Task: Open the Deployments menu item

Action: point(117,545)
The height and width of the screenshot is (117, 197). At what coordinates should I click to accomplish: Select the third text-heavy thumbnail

▬▬▬▬▬▬

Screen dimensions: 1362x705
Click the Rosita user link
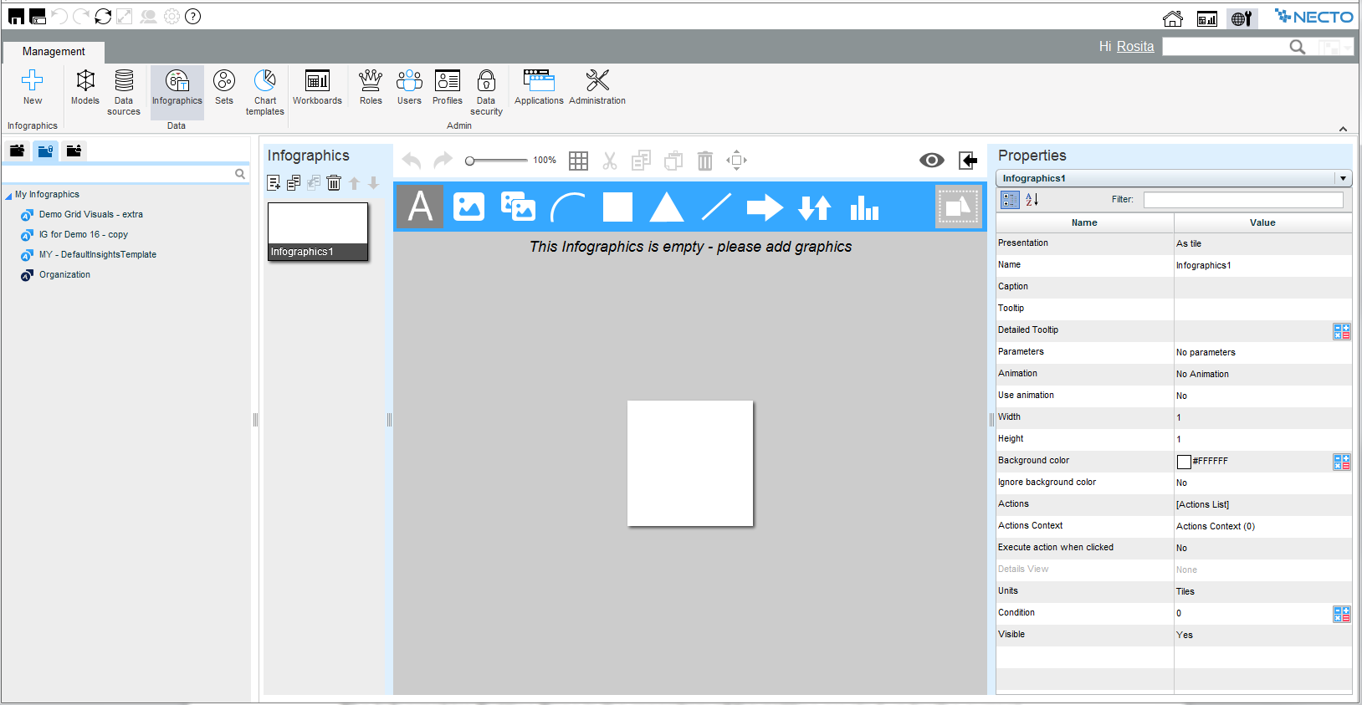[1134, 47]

▬▬▬▬▬▬

Exercise instructions — The required output is the stretch of entries above from the line containing "Task: Open the Deployments menu item" through the line containing "The height and", reproduced exactly.

Expected answer —
Task: Open the Deployments menu item

Action: point(117,545)
The height and width of the screenshot is (117, 197). At what coordinates should I click to accomplish: Select the third text-heavy thumbnail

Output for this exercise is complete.